Nasceu! Rosa. Delicadeza. Sensibilidade. Feminilidade. Fraqueza. Submissão. Silenciamento. Heterossexualidade. Abuso. Maternidade Compulsória. Inferioridade. Objetificação. Culpabilização. Sobrecarrego.

Tomar a consciência do que é ser mulher foi um processo brutal e um divisor de águas da minha vida. Porque o saber-se mulher se dá apenas a partir da primeira tomada de consciência de uma opressão vivida – isso é uma marca que não sai mais. Esse momento geralmente é compartilhado, seja a partir da leitura de um texto-desabafo de outra mulher, seja por trocas de histórias e vivências de mulheres desconhecidas em algum espaço físico, seja numa simples conversa com alguma amiga; mas sempre vem do coletivo para o individual.

É agridoce descobrir que muitas das situações pelas quais passamos cotidianamente são as mesmas, ou muito similares às de outras pessoas… Então, você percebe que há um denominador comum entre todas essas pessoas, que elas não passam o mesmo que você – em maior ou menor medida – ao acaso, mas porque são mulheres.

Digo agridoce porque é doce descobrir que você não está sozinha. Esse sentimento traz consigo um forte poder de pegar uma dor, tomar posse dela ao nomeá-la e, assim, conseguir transformá-la em potência. É doce ter o acalento de finalmente entender o que é esse incômodo que você sente a vida toda e que isso não é algo inventado da sua cabeça – já que você foi ensinada a se autodeslegitimar sempre. Porém é demasiadamente amargo saber que você e outras mulheres estão juntas nessa condição, mas essa também é uma força propulsora pra transformações.

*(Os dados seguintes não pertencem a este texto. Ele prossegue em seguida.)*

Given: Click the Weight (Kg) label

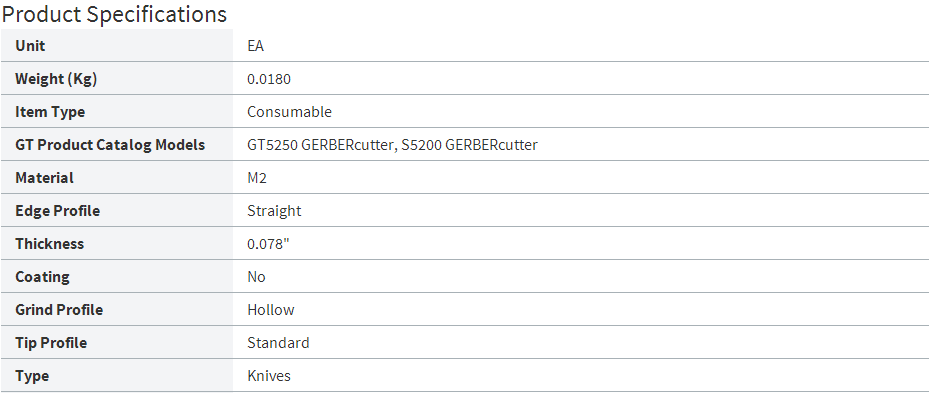Looking at the screenshot, I should (x=56, y=79).
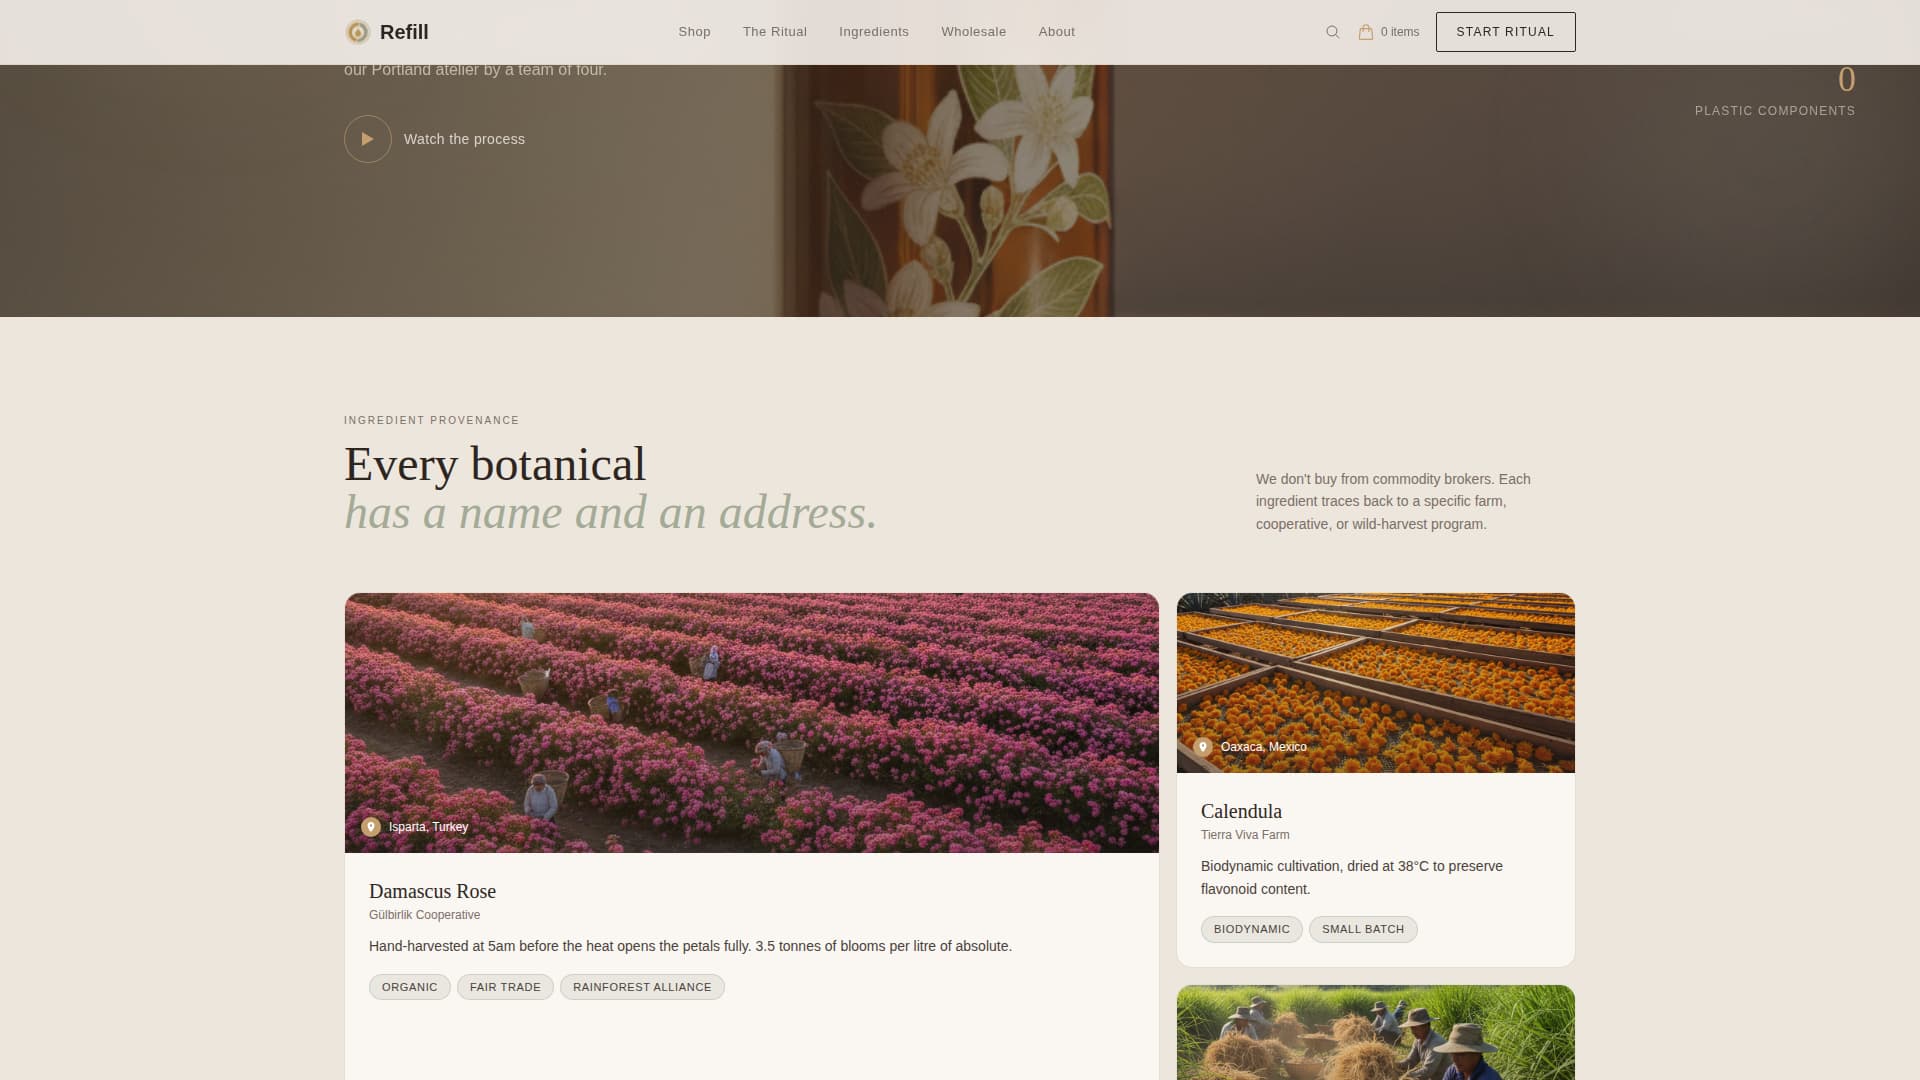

O mais amargo da minha vida, contudo, é que meu maior embate diário seja a minha mãe – que, para além de mãe, é uma mulher negra. Eu e ela estamos juntas em classe, mas cada vez mais afastadas pelo ódio. “Toda mulher é maternal” afirma o senso comum, que reforça que mulheres tenham que ser mães para se sentirem completas e realizadas em seu “instinto maternal”. E a partir do momento em que se tornam mães, esquece-se de que continuam sendo mulheres.

Minha mãe não queria ter filhos, muito menos uma filha lésbica. Ela tem muito ódio disso.

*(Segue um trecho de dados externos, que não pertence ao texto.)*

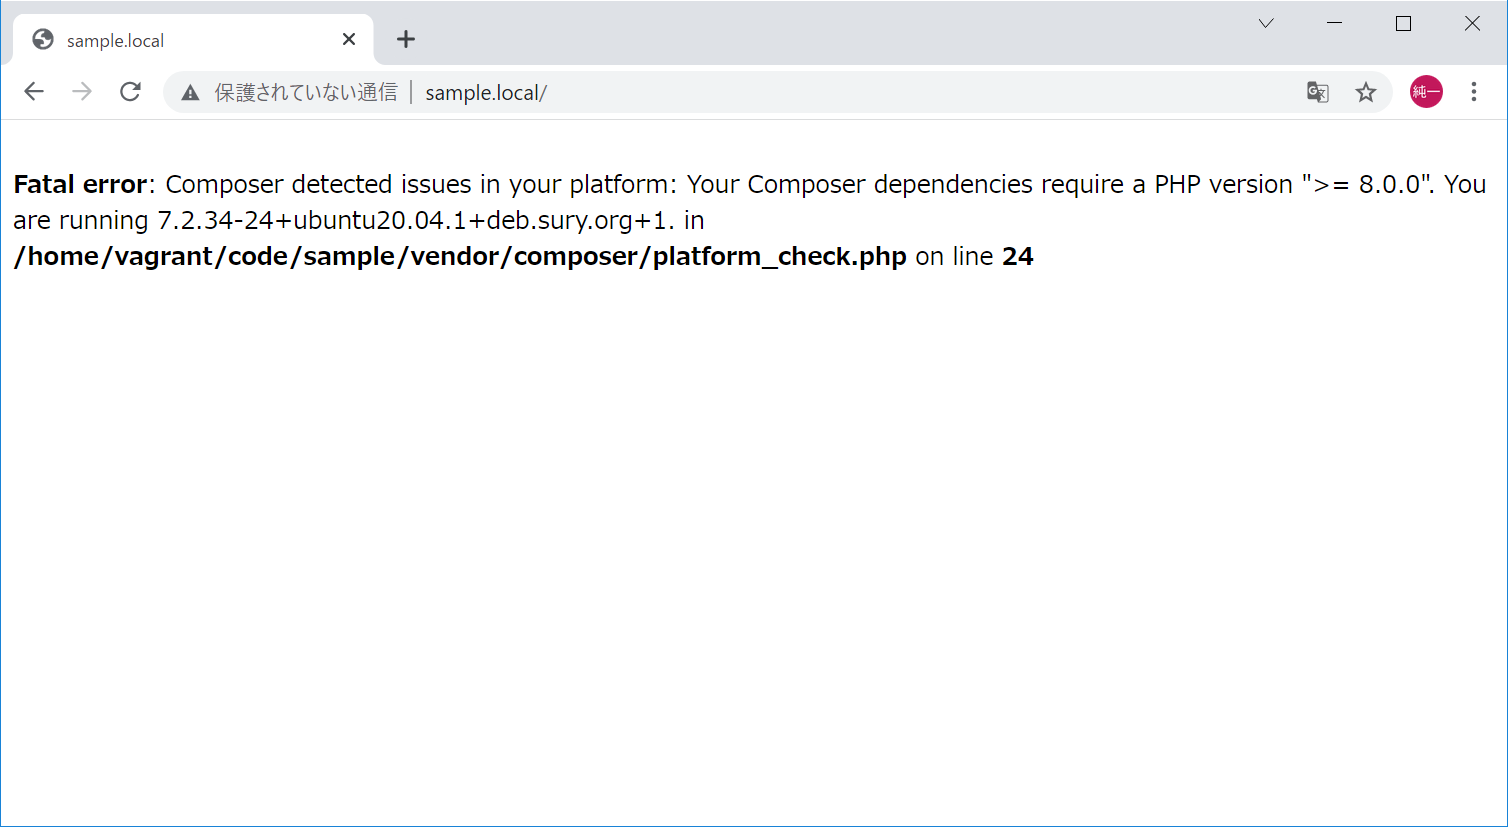Open the profile avatar 純一
The width and height of the screenshot is (1508, 827).
(1426, 92)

Minha mãe tem ódio não apenas do que eu sou pelo preconceito irracional dela, mas também por ter sido obrigada a me ter pra que eu findasse nisso que ela odeia. Como se fosse um peso extra. Tem ódio porque criou expectativas sobre o que queria de mim, como realização pessoal do que ela não pôde ter – e eu não me enquadro em boa parte dessas expectativas. Minha mãe é a mulher negra que largou os estudos aos 12 anos e veio do interior de Minas Gerais pra tentar a vida com a família em São Paulo. Isso, pra voltar a estudar e terminar o colégio aos 20 e ter que abdicar de um emprego do qual ela tinha tanto orgulho, aos 36, para ser mãe – por livre e espontânea pressão.

Ela só assumiu algumas poucas vezes que não queria ter sido mãe, que meu pai “pregou-lhe uma peça” – isso há muitos anos, antes mesmo de nossa relação se deteriorar. Mas o peso dessas palavras lhe foi tão grande e os julgamentos tão pesados que, a partir de então, ela se restringiu apenas a repetir, numa ocasião ou outra, uma única frase de um poema de Vinícius de Moraes, “Filhos? Melhor não tê-los!”… E ignorar ou responder com “Melhor não saber”, caso alguém completasse com a frase conseguinte do poema que diz “Mas se não os temos, como sabê-los?”.

Essas situações me ficaram marcadas. A sociedade não dá a real liberdade de escolha às mulheres e cobra que elas gostem do que foi escolhido para elas. Nesse contexto, sofrem mães, filhas e netas, em conjunto ou afastadas por essa mesma falta de escolha.

 

*A autora pediu anonimato.  E claro que a gente deu.